The downside correction in GBP/USD pair gathers steam after a brief phase of consolidation around 1.2270in early dealings, now pushing the rate below the mid-point of 1.22 handle.
The spot ran into resistances lined up just below 1.23 handle, and resumed its corrective slide amid broad based US dollar recovery, after the steep sell-off triggered by a less-hawkish Fed decision, which dashed hopes of acceleration in the pace of monetary policy tightening by the Fed.
Moreover, a solid rebound staged by treasury yields curbs demand for the GBP as an alternative higher-yielding currency and hence, collaborates to the renewed downside in the major.
However, a risk-on rally in the European equities may help cushion the losses in GBP/USD, as all eyes remain focused on the upcoming BOE policy decision, with most analysts expecting the British central bank to maintain a status-quo today.

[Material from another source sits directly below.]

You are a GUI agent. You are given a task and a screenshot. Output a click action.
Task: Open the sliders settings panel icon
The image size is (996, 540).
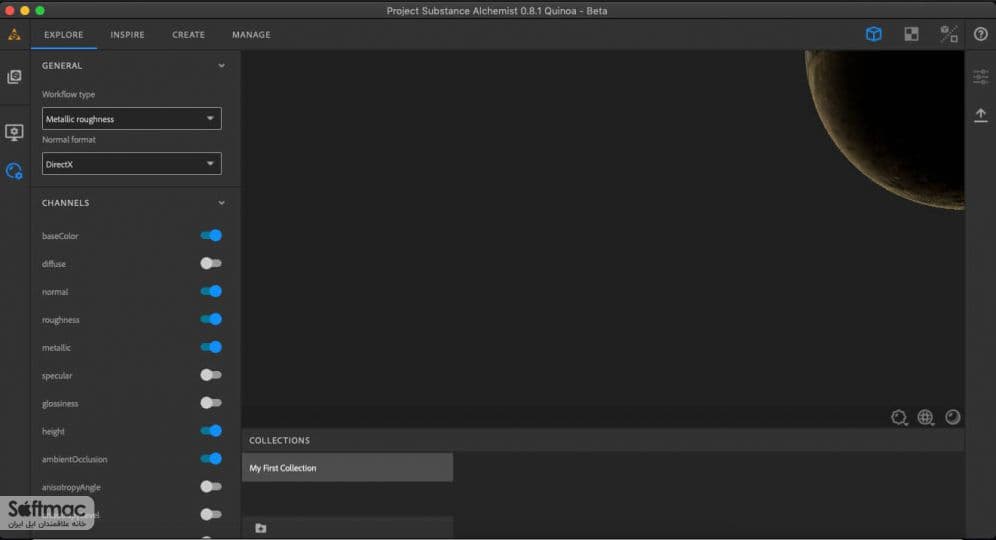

GBP/USD Levels to consider
Karen Jones, Analyst at Commerzbank notes, “GBP/USD near term outlook is neutralizing: Sterling failed to close below the 78.6% retracement at 1.2142, for 6 days and has reversed near term. It has based near term and is likely to re test the 55 and 100 day ma at 1.2374/1.2407. Above here initial resistance is 1.2583 (9th Feb high). However only above 1.2658 channel would allow for further strength to the 1.2776 December high. Between here and 1.2836 lies several Fibonacci retracements and major resistance and we suspect that it will fail here.”